I'm putting in about 6 hours a day, minimum so I'm aiming for about 200 hours of study for each exam before testing. I'll check back in.

Comments

  • ChitownjediChitownjedi Member Posts: 578 ■■■■■□□□□□
    My Approach:

    I am going to tackle this one the same way i've done every exam up to date.

    Cover the material at least 1x from two separate resources, with an overall review of all topics within the last 10 days of the exam.

    When video training is available I also cover that as a secondary form of stimulus and retention in the vain that the brain learns and absorbs more when you give more sensory stimulation.

    From previous observations CBT Nuggets usually provides enough material to feel about 60% confident in the concepts needed for exam.

    Usually 1 highly reviewed text is about 85-90% enough to cover the exam topics needed (If it's well regarded/reviewed and those who have used it can vouch for how much it prepares you)

    2 Text that are well regarded is usually enough to cover all topics needed to pass an exam, and at that point it is up to me to lab the concepts so that they become second nature.

    I use video training as a buffer into the text, to make the text more malleable and digestible.

    I review the video again at the end of training to make sure that everything from the video seems like "child's play" as after reading 2 Books while taking notes anything from video training should seem trivial technically. ( This is my way see how far I've come in terms of topic knowledge)

    Obviously with this exam labbing is crucial and will take equal or greater value to the reading aspects.

    So far in EIGRP I've labbed:
    Routing and Configuration of Eigrp networks
    Feasible Distance & AD manipulation via bandwidth and delay configuration changes to view dynamic changes in Show ip route and show ip eigrp topology
    Passive-interface and neighbor adjacencies
    debug eigrp packets hello
    wireshark to view packet headers and information
    no auto-summary changes in Show ip route
    offset-list
    convergence times when FS route is lost
    neighbor command and setting up static routes for default network
    variance and having unequal load balancing test place across links that are 2x 5x 10x less equal.
    setting bandwidth for % used on links, invariable affecting QoS in situations where voice or video may be given priority or a % of bandwidth on link.


    Left to lab will be:
    Configuration for stub routers
    redistribution and split horizon setups over frame-relay to confirm routing advertisements
    key-chain creation and securing Eigrp protocols

    That will cover most of the topics that are presented that can be directly labbed.
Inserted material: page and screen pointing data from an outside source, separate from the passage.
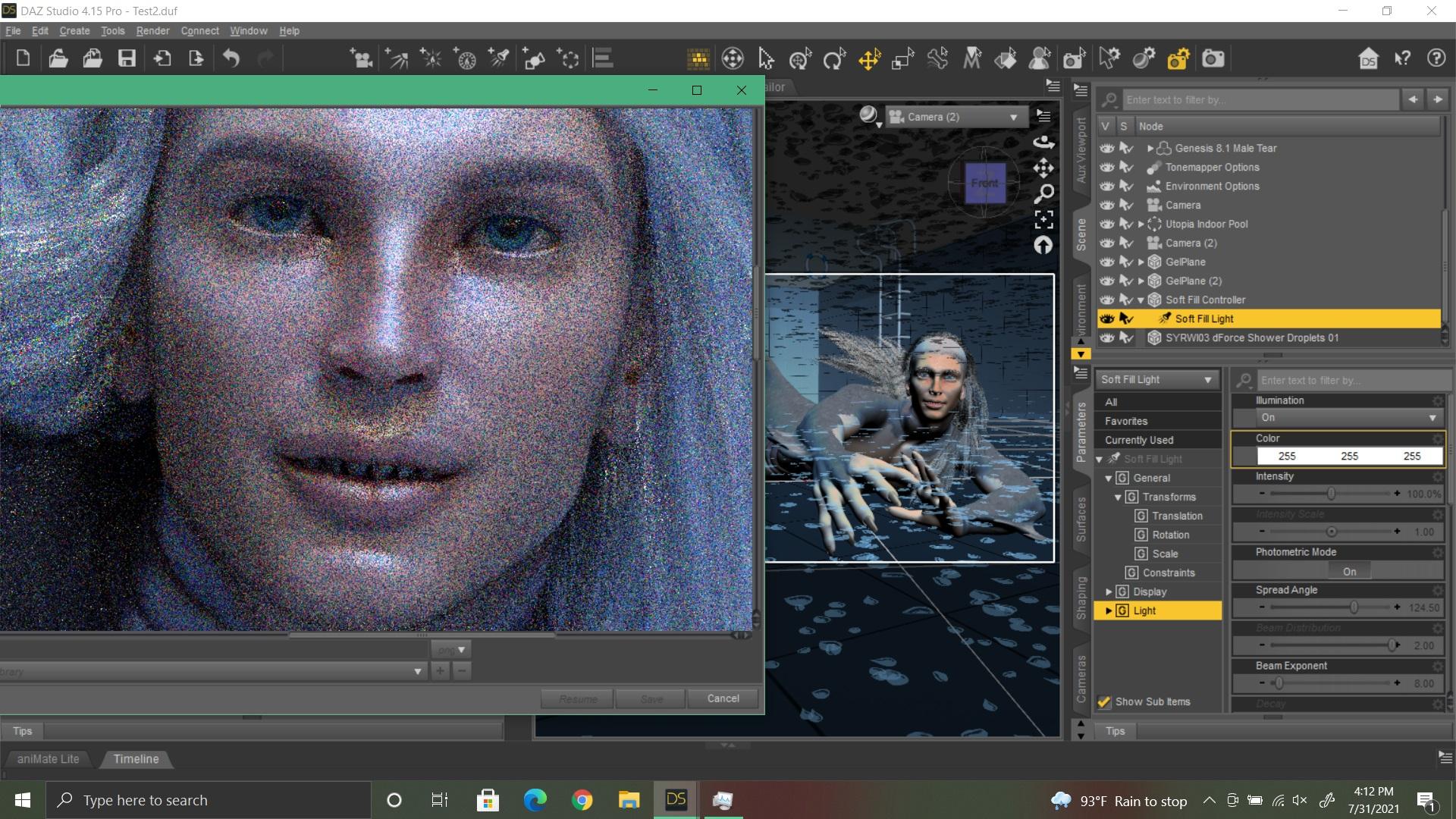Click the viewport Orbit tool icon
This screenshot has height=819, width=1456.
pos(1043,142)
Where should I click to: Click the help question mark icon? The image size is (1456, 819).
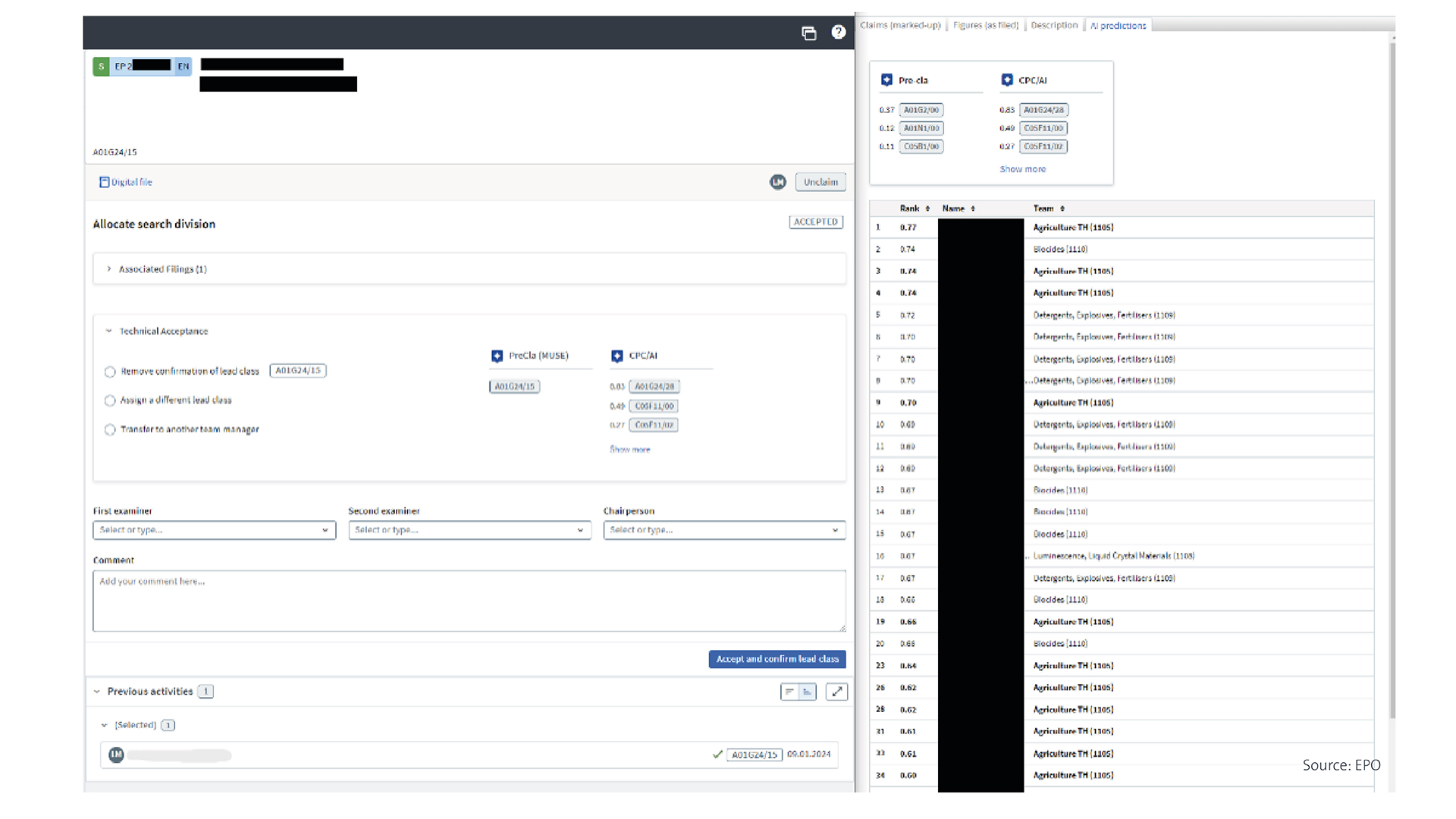pos(838,32)
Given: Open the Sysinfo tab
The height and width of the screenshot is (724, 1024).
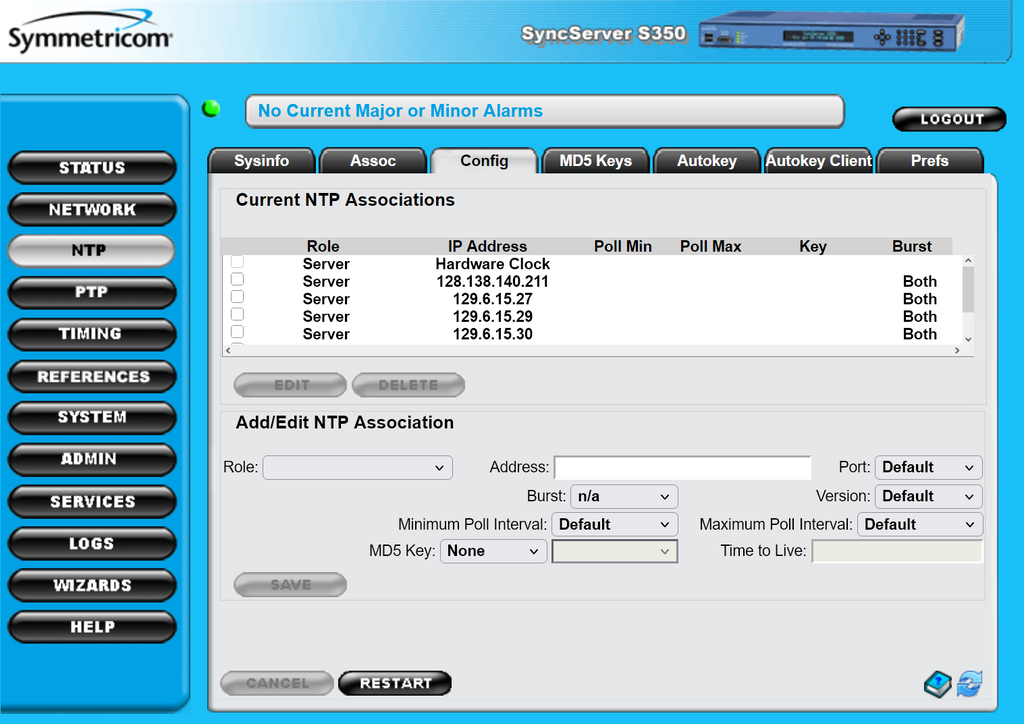Looking at the screenshot, I should point(261,161).
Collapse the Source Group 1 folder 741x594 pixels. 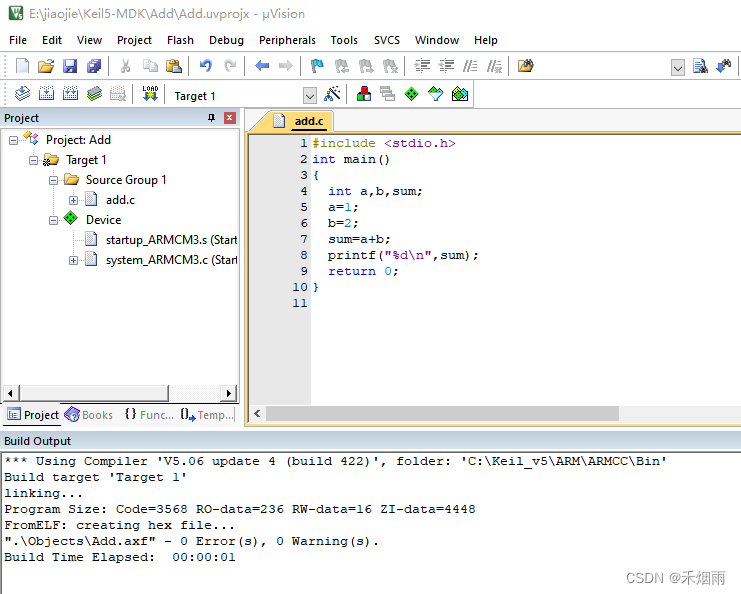pos(54,180)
The rest of the theory based topics will be re-read and notes will be taken to cement and make quick reference to for review sessions. I.E "Hello- packets hold down timers- DUAL- Metric value for determining FD-and such.

    Once I've completed all that I will give an update to what I think are the interested topics and little things that I've learned over the CCNA version of the coverage that separates it from the CCNP version- Like MTU not being used to determine metric, when I was repeatedly lead to believe that before lol.